Records shown

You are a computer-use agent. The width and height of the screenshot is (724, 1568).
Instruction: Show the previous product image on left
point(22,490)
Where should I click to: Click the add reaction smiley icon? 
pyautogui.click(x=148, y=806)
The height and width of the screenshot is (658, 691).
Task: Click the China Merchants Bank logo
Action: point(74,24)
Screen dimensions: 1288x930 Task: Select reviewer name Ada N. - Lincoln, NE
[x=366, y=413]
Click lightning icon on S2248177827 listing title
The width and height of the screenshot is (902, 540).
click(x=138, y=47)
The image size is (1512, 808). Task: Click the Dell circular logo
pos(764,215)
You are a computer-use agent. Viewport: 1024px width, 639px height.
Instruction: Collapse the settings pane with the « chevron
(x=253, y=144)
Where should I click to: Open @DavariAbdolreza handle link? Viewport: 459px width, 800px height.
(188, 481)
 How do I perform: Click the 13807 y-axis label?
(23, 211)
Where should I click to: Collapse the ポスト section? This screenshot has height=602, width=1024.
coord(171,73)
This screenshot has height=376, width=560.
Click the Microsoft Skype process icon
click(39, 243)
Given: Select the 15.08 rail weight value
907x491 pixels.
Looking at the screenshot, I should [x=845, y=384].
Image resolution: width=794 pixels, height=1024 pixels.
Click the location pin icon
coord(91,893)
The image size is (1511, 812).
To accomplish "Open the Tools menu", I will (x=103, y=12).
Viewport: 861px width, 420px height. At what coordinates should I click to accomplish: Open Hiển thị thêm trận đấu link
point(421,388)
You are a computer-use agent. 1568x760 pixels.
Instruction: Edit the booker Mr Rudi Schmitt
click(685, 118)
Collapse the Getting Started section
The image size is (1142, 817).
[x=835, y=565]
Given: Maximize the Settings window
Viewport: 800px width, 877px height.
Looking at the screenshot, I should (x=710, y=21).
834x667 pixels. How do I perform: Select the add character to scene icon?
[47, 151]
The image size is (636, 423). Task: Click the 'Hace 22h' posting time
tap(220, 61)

Problem
Return every line of the preceding records in which the word "agent" appears.

Response to the task
You are a computer-use agent. The width and height of the screenshot is (724, 1568).
You are a computer-use agent. Viewport: 1024px width, 639px height.
You are a computer-use agent. 1568x760 pixels.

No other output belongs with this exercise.